[[ DATA TO USE open ]]

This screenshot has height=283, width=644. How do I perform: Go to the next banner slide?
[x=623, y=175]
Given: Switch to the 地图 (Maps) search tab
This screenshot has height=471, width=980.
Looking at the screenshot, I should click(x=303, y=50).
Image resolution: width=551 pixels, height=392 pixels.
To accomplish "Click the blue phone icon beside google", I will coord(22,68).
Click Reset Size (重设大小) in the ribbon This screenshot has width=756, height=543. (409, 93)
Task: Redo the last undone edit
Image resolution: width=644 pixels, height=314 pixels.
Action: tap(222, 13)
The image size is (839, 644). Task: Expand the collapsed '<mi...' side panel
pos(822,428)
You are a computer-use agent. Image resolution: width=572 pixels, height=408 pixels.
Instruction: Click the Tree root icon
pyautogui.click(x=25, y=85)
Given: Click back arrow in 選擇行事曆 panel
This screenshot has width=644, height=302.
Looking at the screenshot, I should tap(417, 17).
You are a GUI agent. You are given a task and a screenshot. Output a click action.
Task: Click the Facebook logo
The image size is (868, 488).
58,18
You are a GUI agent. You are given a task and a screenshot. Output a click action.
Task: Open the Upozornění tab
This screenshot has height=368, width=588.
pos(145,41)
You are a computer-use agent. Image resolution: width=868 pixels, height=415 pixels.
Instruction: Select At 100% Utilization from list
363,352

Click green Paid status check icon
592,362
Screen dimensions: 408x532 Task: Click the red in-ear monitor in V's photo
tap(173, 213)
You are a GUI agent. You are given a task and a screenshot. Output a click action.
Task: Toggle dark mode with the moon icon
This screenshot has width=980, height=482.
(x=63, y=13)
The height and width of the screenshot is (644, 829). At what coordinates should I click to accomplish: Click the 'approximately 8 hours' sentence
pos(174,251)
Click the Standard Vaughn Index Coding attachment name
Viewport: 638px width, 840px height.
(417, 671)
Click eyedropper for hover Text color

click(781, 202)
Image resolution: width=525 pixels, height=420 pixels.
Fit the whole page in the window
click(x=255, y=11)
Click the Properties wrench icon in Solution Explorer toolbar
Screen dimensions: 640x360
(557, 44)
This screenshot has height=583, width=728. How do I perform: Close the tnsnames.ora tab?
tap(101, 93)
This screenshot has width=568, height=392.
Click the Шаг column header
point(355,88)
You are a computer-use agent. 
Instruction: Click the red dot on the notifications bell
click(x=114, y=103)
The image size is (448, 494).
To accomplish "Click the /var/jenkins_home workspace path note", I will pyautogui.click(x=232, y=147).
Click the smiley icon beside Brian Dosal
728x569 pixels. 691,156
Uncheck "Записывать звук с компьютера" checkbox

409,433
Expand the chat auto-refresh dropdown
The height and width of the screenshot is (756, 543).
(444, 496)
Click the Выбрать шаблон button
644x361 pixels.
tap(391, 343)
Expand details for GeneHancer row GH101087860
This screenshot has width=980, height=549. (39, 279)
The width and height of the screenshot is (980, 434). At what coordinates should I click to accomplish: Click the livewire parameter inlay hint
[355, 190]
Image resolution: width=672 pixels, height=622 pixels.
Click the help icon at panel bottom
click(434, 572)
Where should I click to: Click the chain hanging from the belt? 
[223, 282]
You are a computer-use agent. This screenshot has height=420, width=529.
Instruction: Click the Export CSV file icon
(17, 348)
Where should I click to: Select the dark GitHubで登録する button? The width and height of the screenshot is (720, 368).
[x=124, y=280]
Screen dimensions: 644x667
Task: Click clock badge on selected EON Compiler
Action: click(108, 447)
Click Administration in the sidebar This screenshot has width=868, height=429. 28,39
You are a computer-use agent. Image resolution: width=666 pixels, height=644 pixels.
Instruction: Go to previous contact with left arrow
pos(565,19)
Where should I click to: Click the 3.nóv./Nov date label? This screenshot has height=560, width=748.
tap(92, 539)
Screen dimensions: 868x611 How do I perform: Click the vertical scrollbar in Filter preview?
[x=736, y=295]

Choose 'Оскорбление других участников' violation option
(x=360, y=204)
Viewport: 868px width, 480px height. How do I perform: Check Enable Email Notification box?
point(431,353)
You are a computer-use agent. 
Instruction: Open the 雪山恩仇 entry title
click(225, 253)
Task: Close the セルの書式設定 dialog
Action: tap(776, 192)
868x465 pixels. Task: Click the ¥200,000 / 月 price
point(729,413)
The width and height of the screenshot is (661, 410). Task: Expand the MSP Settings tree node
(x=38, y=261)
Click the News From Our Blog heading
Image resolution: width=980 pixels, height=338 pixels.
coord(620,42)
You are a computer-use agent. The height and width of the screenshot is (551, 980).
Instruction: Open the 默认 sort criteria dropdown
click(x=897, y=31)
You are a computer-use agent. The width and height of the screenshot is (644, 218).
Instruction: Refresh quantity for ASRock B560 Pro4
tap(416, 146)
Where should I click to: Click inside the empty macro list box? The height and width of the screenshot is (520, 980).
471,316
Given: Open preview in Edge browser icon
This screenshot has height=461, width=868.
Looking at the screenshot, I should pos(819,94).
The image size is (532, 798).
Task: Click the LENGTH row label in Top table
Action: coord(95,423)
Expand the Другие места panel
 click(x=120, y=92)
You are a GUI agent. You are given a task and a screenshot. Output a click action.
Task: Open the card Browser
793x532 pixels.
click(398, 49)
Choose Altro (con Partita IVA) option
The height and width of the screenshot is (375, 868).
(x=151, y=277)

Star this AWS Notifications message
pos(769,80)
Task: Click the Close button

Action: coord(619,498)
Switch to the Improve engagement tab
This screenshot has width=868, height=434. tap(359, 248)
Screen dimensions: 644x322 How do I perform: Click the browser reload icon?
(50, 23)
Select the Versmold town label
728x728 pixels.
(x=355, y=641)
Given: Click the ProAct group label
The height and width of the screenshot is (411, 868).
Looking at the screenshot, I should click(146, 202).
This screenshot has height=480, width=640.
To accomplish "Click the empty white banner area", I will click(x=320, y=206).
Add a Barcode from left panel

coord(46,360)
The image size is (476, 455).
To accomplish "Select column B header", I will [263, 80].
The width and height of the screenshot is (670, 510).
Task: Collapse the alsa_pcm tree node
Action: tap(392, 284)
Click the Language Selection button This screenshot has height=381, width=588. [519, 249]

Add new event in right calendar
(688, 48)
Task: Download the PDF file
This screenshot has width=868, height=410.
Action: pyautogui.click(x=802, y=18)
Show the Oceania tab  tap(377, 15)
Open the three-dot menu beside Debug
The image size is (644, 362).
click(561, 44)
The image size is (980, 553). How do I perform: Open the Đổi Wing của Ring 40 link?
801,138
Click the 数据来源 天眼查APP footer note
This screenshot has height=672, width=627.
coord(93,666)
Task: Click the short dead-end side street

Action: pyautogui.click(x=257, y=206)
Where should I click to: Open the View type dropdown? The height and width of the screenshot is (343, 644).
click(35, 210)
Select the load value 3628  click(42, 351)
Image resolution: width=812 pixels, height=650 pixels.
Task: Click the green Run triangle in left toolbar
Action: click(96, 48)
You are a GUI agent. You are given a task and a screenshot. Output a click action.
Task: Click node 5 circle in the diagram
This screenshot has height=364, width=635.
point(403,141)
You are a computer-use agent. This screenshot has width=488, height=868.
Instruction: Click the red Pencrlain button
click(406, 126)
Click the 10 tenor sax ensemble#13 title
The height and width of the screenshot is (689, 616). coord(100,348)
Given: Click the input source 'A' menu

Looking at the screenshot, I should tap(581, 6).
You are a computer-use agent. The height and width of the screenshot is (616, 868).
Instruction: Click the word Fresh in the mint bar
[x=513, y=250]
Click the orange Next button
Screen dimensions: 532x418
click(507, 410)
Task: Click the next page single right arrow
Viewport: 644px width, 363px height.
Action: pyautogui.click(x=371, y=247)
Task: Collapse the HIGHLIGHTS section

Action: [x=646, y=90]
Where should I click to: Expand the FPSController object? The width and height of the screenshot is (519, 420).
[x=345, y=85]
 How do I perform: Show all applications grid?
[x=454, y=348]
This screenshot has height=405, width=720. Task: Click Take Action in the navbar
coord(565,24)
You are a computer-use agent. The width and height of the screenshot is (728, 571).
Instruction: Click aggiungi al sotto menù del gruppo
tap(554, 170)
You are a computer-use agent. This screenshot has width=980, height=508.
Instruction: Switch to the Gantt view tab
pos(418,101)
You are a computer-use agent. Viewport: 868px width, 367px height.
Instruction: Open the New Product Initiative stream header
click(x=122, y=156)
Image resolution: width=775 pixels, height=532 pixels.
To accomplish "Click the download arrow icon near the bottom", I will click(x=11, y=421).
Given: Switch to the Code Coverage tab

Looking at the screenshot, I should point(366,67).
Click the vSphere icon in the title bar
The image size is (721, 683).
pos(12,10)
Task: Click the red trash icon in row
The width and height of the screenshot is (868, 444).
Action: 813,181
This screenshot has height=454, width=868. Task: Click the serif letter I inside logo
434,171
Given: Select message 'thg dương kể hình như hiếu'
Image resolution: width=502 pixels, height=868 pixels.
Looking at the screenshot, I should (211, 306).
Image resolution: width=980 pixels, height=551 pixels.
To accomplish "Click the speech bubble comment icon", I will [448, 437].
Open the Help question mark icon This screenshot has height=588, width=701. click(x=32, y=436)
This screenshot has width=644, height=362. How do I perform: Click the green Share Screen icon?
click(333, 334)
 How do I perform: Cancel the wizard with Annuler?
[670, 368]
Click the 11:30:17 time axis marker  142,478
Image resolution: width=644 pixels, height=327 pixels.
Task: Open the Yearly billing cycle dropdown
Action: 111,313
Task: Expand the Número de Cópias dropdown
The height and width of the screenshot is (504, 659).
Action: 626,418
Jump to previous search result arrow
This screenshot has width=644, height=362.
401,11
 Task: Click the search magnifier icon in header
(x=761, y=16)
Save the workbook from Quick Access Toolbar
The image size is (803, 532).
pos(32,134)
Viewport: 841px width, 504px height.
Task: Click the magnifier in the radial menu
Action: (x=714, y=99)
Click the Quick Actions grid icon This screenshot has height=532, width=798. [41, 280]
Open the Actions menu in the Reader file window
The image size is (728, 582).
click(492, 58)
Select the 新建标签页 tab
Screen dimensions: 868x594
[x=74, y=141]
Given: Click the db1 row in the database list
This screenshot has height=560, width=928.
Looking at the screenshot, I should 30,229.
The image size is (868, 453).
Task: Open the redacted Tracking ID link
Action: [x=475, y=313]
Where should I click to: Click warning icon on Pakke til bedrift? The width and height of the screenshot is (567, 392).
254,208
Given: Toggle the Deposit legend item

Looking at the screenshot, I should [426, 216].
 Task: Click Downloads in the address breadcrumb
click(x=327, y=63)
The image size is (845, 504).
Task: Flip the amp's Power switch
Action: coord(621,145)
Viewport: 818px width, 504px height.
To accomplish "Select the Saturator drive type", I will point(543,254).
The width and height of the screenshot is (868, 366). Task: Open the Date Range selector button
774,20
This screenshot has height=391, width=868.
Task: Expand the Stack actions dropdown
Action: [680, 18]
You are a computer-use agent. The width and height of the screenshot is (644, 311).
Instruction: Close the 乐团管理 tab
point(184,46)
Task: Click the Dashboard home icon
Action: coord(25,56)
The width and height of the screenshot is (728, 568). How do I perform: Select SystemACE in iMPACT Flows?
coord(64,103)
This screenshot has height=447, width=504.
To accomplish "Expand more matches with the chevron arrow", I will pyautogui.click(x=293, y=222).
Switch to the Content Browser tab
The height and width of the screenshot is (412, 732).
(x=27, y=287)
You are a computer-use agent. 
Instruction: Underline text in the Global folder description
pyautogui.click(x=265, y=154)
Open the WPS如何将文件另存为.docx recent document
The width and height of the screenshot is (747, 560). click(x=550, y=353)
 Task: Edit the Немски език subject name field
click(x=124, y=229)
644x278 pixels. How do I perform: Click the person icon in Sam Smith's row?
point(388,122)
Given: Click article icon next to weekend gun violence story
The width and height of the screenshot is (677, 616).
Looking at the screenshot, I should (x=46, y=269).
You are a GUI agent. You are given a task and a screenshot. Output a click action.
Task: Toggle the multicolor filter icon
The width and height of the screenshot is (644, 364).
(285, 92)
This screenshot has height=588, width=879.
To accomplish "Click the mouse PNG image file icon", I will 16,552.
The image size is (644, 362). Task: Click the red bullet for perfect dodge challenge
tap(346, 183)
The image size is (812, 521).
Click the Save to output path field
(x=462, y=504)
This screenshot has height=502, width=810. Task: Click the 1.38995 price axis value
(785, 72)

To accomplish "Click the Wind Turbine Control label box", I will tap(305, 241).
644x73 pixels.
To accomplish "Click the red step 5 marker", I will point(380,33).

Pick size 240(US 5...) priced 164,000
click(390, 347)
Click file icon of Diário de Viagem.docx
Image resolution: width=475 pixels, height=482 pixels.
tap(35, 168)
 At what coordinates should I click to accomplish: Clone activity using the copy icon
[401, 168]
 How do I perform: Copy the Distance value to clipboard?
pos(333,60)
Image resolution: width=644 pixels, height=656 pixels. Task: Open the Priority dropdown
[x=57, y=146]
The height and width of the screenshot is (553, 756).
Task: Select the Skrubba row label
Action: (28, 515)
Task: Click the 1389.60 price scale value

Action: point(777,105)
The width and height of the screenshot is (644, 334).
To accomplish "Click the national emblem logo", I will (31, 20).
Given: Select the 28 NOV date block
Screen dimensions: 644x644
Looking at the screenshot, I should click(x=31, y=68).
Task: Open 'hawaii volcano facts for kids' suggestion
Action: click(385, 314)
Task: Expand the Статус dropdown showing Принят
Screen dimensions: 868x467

[[ DATA TO USE closed ]]

[ASSIGNMENT] Lines to set down from above: the line with "The width and height of the screenshot is (868, 444).", the line with "Save the workbook from Quick Access Toolbar", and every line between, each exactly as written.

[EXERCISE OUTPUT]
The width and height of the screenshot is (868, 444).
Action: 813,181
This screenshot has height=454, width=868. Task: Click the serif letter I inside logo
434,171
Given: Select message 'thg dương kể hình như hiếu'
Image resolution: width=502 pixels, height=868 pixels.
Looking at the screenshot, I should (211, 306).
Image resolution: width=980 pixels, height=551 pixels.
To accomplish "Click the speech bubble comment icon", I will [448, 437].
Open the Help question mark icon This screenshot has height=588, width=701. click(x=32, y=436)
This screenshot has width=644, height=362. How do I perform: Click the green Share Screen icon?
click(333, 334)
 How do I perform: Cancel the wizard with Annuler?
[670, 368]
Click the 11:30:17 time axis marker  142,478
Image resolution: width=644 pixels, height=327 pixels.
Task: Open the Yearly billing cycle dropdown
Action: 111,313
Task: Expand the Número de Cópias dropdown
The height and width of the screenshot is (504, 659).
Action: 626,418
Jump to previous search result arrow
This screenshot has width=644, height=362.
401,11
 Task: Click the search magnifier icon in header
(x=761, y=16)
Save the workbook from Quick Access Toolbar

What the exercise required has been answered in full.